# Yarnology Luxury Purse Loom????



## annie78

I bought one of these Purse Looms thinking it would have directions & maybe one free simple pattern with it. But, all it has for directions is how to E-wrap. 
Could any of you tell me how to use this loom and/or help me find directions with a simple pattern on the internet?
Thanks in advance for your help. This loom looks like a good one to take to use waiting for appointments or whatever.


----------



## cabingirl2006

annie78 said:


> I bought one of these Purse Looms thinking it would have directions & maybe one free simple pattern with it. But, all it has for directions is how to E-wrap.
> Could any of you tell me how to use this loom and/or help me find directions with a simple pattern on the internet?
> Thanks in advance for your help. This loom looks like a good one to take to use waiting for appointments or whatever.

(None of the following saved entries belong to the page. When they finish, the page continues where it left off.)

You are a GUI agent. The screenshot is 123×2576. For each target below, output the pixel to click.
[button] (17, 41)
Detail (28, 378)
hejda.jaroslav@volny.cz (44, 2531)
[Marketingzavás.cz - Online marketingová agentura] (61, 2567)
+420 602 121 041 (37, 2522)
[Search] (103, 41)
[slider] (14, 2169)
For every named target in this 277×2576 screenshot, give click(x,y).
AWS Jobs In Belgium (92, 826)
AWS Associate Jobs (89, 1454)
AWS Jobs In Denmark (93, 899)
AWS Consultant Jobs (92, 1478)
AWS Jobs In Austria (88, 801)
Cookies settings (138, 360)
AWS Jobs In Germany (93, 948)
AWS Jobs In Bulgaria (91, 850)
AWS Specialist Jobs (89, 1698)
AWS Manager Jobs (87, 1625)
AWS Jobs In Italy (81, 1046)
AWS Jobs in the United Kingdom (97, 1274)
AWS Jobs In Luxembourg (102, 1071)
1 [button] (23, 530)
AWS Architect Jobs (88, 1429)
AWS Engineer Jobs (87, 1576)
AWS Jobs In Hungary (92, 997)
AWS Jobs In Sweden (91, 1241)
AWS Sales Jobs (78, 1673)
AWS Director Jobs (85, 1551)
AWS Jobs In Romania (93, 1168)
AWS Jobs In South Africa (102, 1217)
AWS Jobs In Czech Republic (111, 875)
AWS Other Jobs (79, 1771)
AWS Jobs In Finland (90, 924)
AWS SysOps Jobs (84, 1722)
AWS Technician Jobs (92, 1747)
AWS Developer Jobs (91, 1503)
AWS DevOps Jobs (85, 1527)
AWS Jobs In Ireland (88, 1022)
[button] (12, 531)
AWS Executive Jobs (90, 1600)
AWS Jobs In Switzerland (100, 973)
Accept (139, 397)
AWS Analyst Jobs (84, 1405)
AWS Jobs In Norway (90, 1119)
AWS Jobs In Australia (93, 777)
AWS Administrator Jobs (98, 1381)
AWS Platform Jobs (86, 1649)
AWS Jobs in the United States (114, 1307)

Could you post a photo of this loom never heard of this kind of loom?


----------



## Justme

I would write the company and ask where to get patterns or a pattern book. If they have a website or email on the package that is even faster to contact them.


----------



## Karen M1

Provocraft has a Pocket Knitter. This sounds like the same thing. Does it look like a comb? Look on Provocrafts site under Knifty Knitters and see what there is . I think you make belts and small thing with it. I have one but haven't used it. I think the concept is like the Kiss Loom. You can make I-cords also. or strips and sew them together... hope this helps.Maybe try to Google " Pocket Knitter"


----------